[Opening DATA SUPPLIED section]
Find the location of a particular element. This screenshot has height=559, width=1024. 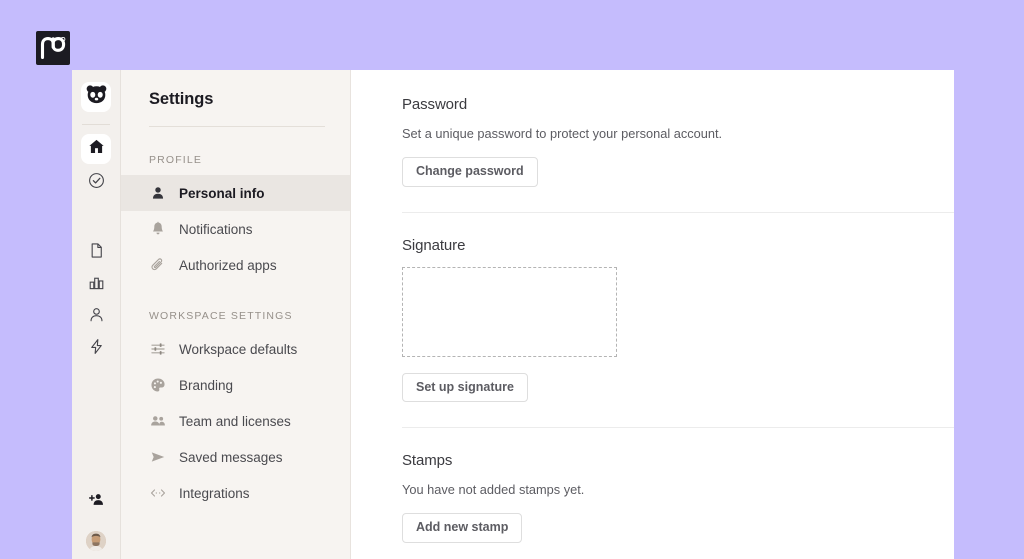

rail-item-reporting is located at coordinates (96, 285).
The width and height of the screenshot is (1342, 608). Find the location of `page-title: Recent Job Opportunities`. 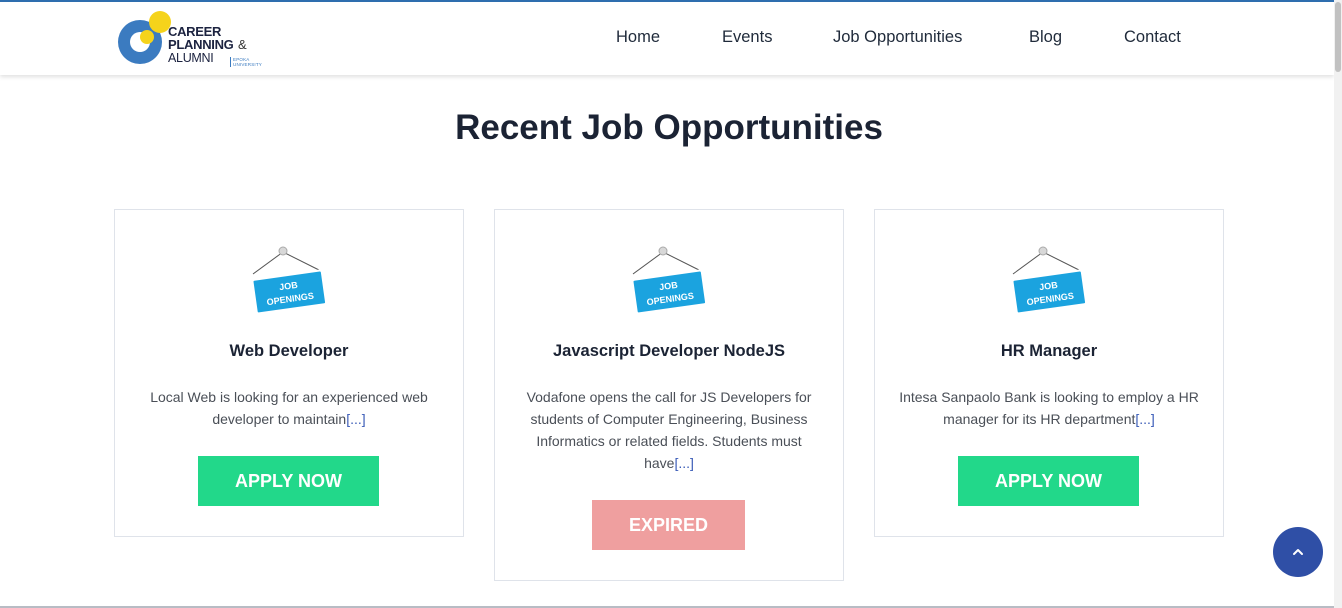

page-title: Recent Job Opportunities is located at coordinates (669, 128).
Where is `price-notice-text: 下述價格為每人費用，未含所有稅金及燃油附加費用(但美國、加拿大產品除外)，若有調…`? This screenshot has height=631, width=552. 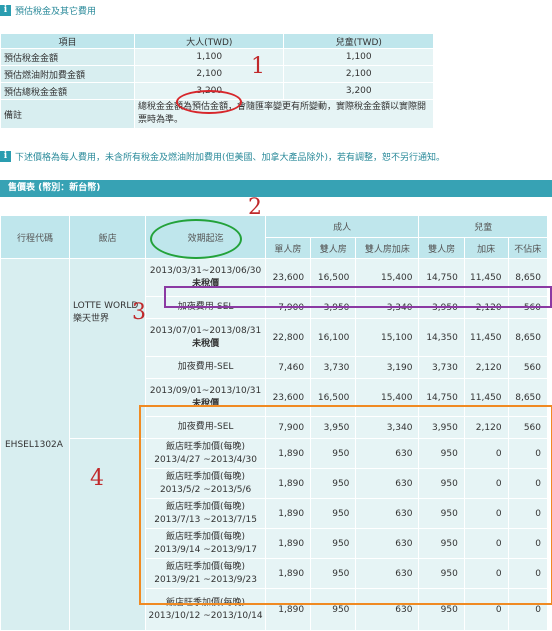
price-notice-text: 下述價格為每人費用，未含所有稅金及燃油附加費用(但美國、加拿大產品除外)，若有調… is located at coordinates (230, 158).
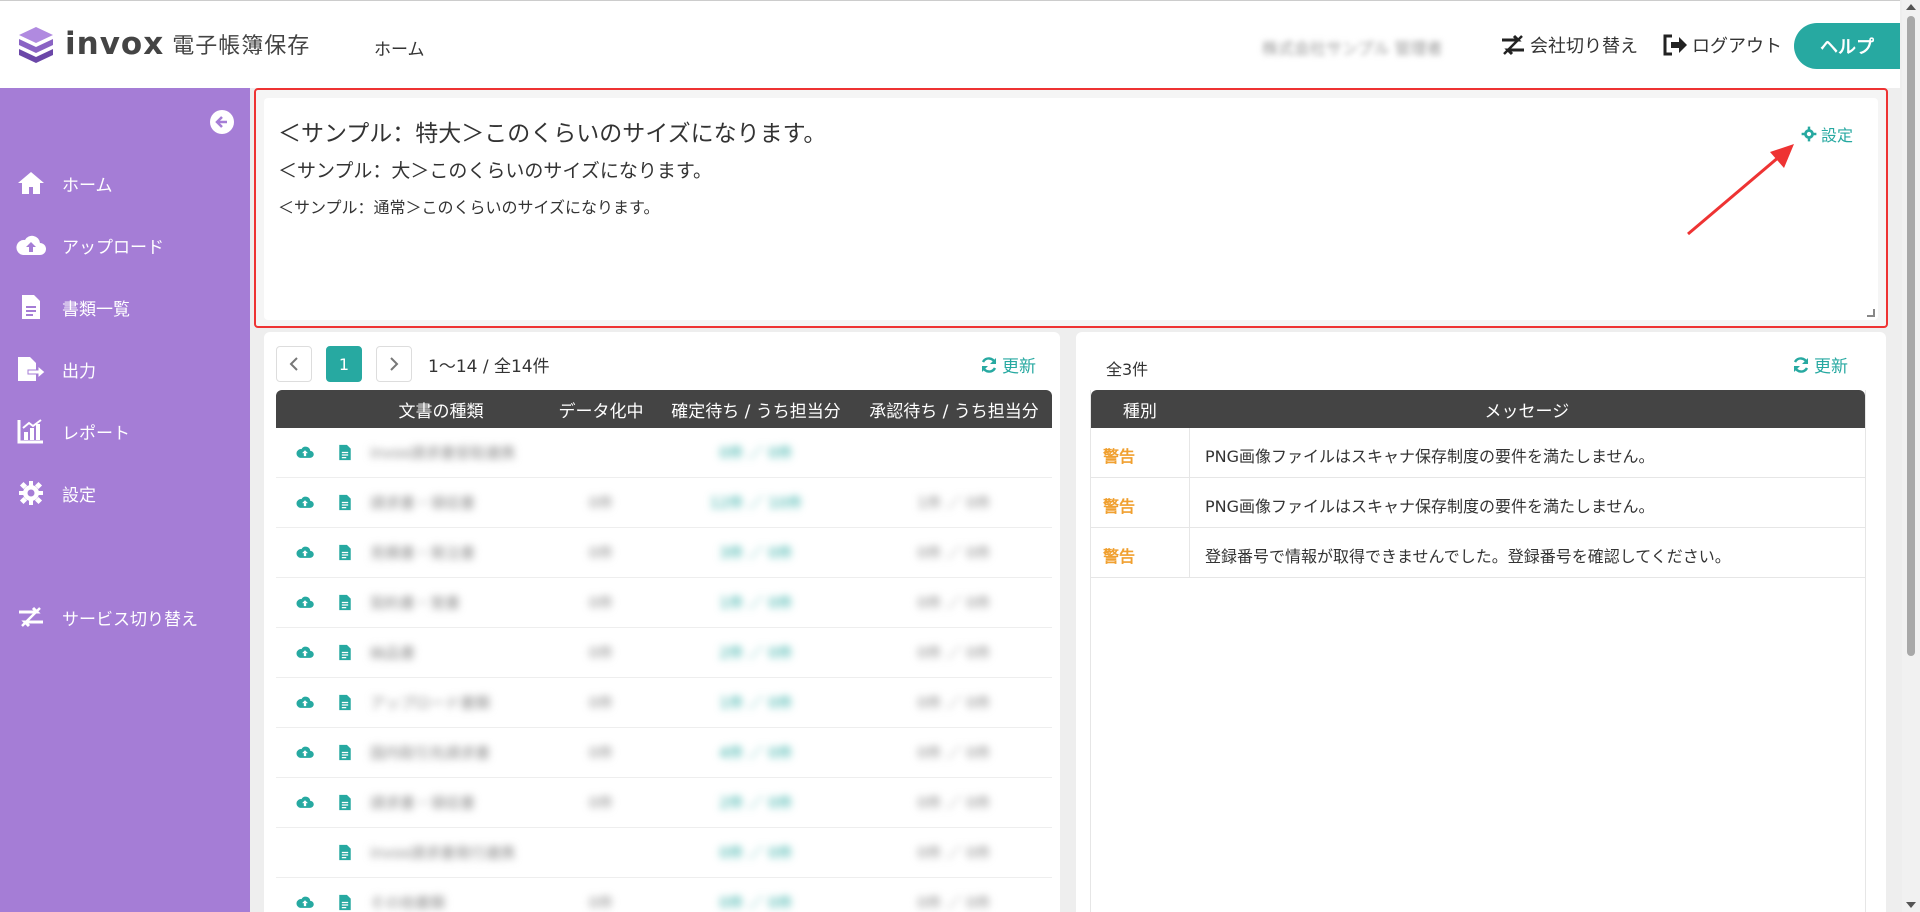 The height and width of the screenshot is (912, 1920). I want to click on nav-home-link: ホーム, so click(400, 48).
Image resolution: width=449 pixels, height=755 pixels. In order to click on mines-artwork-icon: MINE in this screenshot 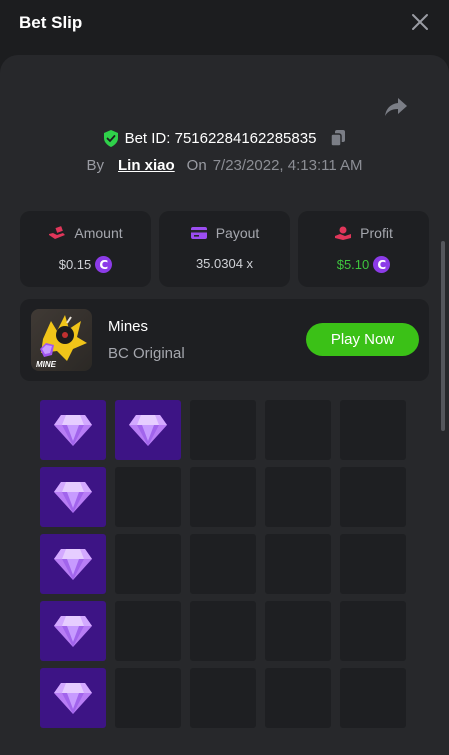, I will do `click(62, 342)`.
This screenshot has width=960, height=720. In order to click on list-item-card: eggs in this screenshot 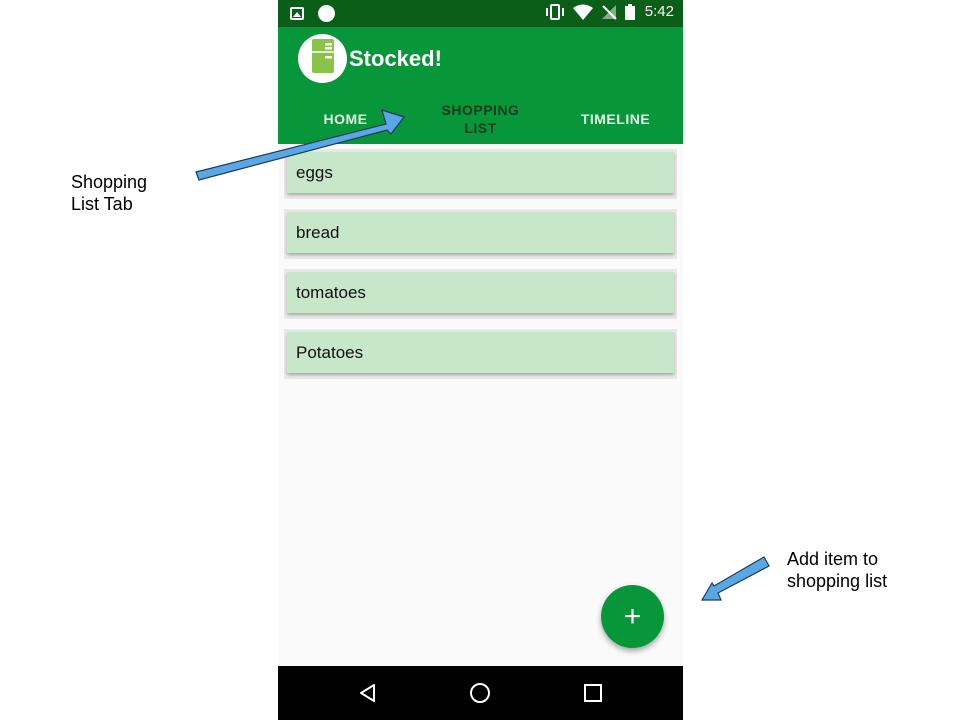, I will do `click(480, 172)`.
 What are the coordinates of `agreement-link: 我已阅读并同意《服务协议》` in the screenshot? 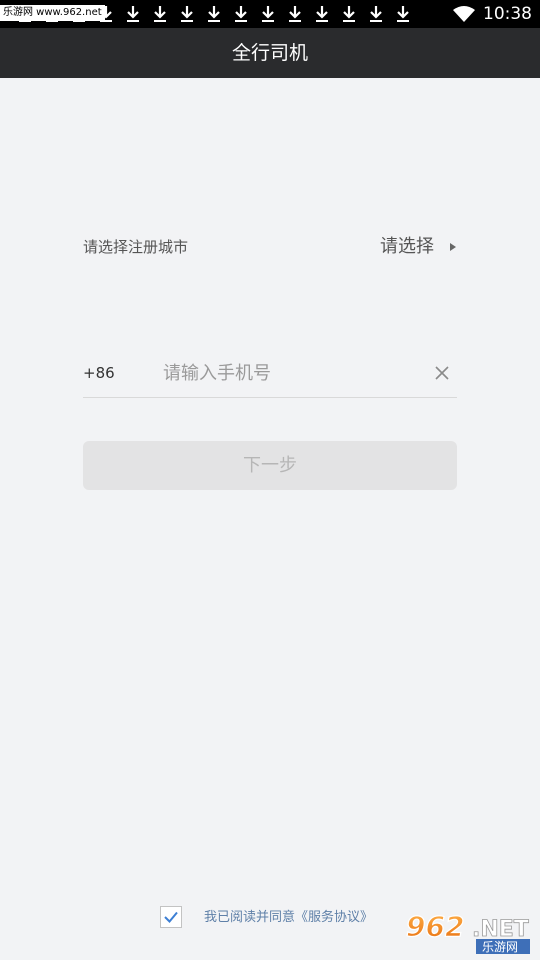 It's located at (288, 918).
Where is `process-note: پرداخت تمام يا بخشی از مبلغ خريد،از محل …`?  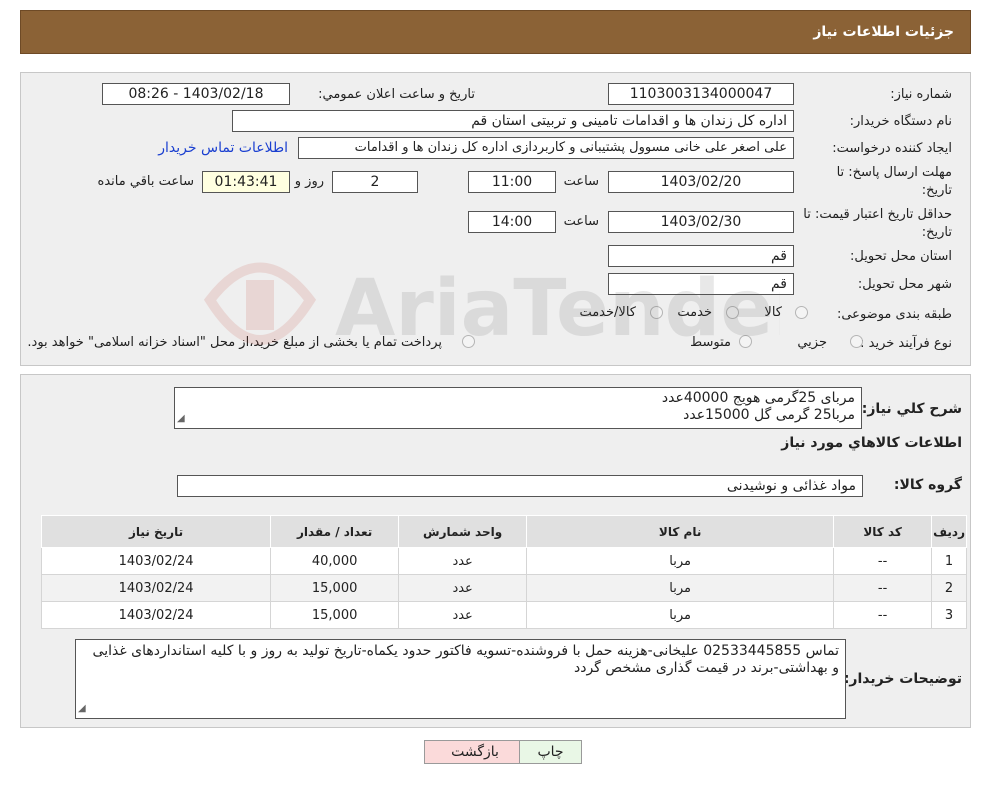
[Closing DATA SUPPLIED section]
** WHAT IS REQUIRED **
Output the rows exactly, from the first line up to and including the line containing "page-title: Recent Job Opportunities is". Leave the pictures out of your answer.

** ANSWER BELOW **
Find the location of a particular element. This screenshot has height=559, width=1024. 

rail-item-reporting is located at coordinates (96, 285).
The width and height of the screenshot is (1342, 608). Find the location of `page-title: Recent Job Opportunities`. 

page-title: Recent Job Opportunities is located at coordinates (669, 128).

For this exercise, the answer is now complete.